### Exercise input

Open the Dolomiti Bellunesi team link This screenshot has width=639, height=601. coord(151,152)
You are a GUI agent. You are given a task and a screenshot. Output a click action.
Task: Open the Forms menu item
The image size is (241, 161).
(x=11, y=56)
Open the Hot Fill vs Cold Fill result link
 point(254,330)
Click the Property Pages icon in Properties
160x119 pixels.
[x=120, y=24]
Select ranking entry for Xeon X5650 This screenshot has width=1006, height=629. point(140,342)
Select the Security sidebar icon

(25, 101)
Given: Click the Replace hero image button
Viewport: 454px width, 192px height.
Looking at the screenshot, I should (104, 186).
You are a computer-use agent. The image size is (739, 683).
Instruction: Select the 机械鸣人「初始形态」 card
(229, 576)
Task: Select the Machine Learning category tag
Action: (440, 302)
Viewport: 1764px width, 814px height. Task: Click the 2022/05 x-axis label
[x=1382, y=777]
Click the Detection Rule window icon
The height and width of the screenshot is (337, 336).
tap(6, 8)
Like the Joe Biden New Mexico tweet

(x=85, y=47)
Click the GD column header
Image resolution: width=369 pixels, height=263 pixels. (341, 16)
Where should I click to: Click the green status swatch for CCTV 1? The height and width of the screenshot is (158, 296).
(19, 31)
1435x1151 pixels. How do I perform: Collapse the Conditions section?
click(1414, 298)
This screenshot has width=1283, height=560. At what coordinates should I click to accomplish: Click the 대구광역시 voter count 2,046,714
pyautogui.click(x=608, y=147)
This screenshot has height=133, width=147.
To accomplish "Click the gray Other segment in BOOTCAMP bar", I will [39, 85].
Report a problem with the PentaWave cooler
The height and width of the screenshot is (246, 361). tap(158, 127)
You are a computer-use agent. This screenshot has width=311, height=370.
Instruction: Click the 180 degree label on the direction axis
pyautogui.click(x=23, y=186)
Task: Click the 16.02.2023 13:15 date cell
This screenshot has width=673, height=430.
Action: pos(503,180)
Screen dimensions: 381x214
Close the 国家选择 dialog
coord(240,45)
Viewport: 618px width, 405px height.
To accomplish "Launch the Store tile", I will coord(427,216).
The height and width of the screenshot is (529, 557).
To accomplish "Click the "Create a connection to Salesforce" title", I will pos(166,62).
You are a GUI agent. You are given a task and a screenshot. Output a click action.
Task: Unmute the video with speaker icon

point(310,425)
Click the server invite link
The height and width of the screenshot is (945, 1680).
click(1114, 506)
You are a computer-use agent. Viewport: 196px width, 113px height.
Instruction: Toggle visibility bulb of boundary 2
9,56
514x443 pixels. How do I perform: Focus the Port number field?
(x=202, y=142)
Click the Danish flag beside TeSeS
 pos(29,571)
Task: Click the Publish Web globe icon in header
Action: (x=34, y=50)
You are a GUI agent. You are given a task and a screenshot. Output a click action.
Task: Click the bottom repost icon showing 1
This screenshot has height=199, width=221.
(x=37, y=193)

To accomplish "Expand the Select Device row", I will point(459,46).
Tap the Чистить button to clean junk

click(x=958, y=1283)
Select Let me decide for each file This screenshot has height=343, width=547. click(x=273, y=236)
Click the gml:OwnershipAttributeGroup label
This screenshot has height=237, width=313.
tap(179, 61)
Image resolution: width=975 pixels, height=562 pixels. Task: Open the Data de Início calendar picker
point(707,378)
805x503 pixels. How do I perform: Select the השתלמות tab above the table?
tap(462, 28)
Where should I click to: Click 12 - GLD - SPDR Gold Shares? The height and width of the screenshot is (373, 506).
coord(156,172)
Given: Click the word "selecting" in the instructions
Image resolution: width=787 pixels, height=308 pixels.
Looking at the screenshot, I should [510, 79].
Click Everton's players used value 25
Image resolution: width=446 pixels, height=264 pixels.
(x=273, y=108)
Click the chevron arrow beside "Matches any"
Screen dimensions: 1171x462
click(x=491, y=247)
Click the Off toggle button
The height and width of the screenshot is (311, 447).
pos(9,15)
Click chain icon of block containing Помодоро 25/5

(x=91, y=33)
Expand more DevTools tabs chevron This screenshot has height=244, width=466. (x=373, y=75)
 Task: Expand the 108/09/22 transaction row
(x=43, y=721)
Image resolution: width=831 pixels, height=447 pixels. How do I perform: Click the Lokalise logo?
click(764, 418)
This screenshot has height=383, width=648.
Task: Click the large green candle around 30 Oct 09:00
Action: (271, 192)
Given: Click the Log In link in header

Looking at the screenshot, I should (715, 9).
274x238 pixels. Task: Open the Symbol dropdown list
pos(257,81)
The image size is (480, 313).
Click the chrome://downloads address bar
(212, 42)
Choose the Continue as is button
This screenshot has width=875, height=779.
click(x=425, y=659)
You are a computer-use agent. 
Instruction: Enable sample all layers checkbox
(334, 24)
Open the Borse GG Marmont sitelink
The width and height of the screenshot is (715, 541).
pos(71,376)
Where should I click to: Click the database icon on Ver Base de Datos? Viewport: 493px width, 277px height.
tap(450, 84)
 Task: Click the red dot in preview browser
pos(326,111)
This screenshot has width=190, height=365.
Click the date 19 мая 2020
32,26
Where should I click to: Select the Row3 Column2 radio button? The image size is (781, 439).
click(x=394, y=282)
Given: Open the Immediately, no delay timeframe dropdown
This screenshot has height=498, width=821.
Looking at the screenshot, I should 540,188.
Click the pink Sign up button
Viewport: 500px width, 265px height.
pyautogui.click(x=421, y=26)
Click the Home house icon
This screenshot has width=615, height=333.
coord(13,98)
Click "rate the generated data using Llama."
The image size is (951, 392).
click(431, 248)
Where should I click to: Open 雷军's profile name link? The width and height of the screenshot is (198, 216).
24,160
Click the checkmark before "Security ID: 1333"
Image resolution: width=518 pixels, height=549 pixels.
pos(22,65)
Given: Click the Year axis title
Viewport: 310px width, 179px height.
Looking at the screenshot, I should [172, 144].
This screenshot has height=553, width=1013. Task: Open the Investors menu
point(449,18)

######

* [To do] Find the word "chevron" in the data and show each line that holds it.

* [Worked solution]
Click the chevron arrow beside "Matches any"
Expand more DevTools tabs chevron This screenshot has height=244, width=466. (x=373, y=75)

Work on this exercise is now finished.